→ Challenges
1. Print the passage of the coupled ensembles tutorial below from "# ---------------- BEGIN" to "pbs, slurm, etc.", without any changes.
2. For each statement below, answer yes or no according to the coupled ensembles tutorial, and quote the words from it that decide the answer. (a) The script submits jobs C only after jobs A and B have completed. (b) The PROCESSES_PER_NODE setting applies to SGE clusters. (c) WALLTIME is given in hours.

4. Coupled Ensembles

The script provides a simple workflow which submit a set of jobs(A) and jobs(B) and wait until they are completed and then submits set of jobs(C). It demonstrates synchronization mechanisms provided by the Pilot-API. This example is useful if an executable C has dependencies on some of the output generated from jobs A and B.

4.1. Coupled Ensemble Code

Create a new file coupled_ensembles.py and paste the following code:

import os
import sys
import pilot
import traceback

""" DESCRIPTION: Tutorial 3: Coupled Ensembles
Note: User must edit PILOT SETUP and TASK DESCRIPTION 1-3 sections
This example will not run if these values are not set.
"""

# ---------------- BEGIN REQUIRED PILOT SETUP -----------------

# Distributed Coordination Service - Redis server and password
REDIS_PWD   = # Fill in the password to your redis server
REDIS_URL   = "redis://%s@localhost:6379" % REDIS_PWD

# Resource Information
HOSTNAME     = # Remote Resource URL
USER_NAME    = # Username on the remote resource
SAGA_ADAPTOR = # Name of the SAGA adaptor, e.g. fork, sge, pbs, slurm, etc.
# NOTE: See complete list of BigJob supported SAGA adaptors at:
# http://saga-project.github.io/BigJob/sphinxdoc/tutorial/table.html

# Fill in queue and allocation for the given resource 
# Note: Set fields to "None" if not applicable
QUEUE        = # Add queue you want to use
PROJECT      = # Add project / allocation / account to charge

WALLTIME     = # Maximum Runtime (minutes) for the Pilot Job

WORKDIR      = "" # Path of Resource Working Directory
# This is the directory where BigJob will store its output and error files

SPMD_VARIATION = # Specify the WAYNESS of SGE clusters ONLY, valid input '12way' for example

PROCESSES_PER_NODE = # Valid on PBS clusters ONLY - this is the number of processors per node. One processor core is treated as one processor on PBS; e.g. a node with 8 cores has a maximum ppn=8

PILOT_SIZE = # Number of cores required for the Pilot-Job

# Job Information
NUMBER_JOBS  = # The TOTAL number of tasks to run

# Continue to USER DEFINED TASK DESCRIPTION to add 
# the required information about the individual tasks.

→ Available data

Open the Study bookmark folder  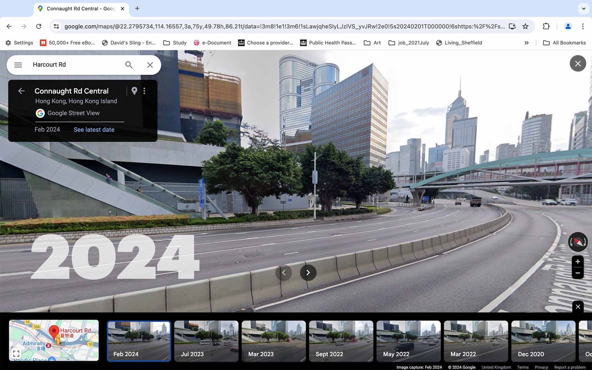175,43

→ Final answers
1.
# ---------------- BEGIN REQUIRED PILOT SETUP -----------------

# Distributed Coordination Service - Redis server and password
REDIS_PWD   = # Fill in the password to your redis server
REDIS_URL   = "redis://%s@localhost:6379" % REDIS_PWD

# Resource Information
HOSTNAME     = # Remote Resource URL
USER_NAME    = # Username on the remote resource
SAGA_ADAPTOR = # Name of the SAGA adaptor, e.g. fork, sge, pbs, slurm, etc.

2.
(a) Yes: "submit a set of jobs(A) and jobs(B) and wait until they are completed and then submits set of jobs(C)"
(b) No: "Valid on PBS clusters ONLY"
(c) No: "Maximum Runtime (minutes) for the Pilot Job"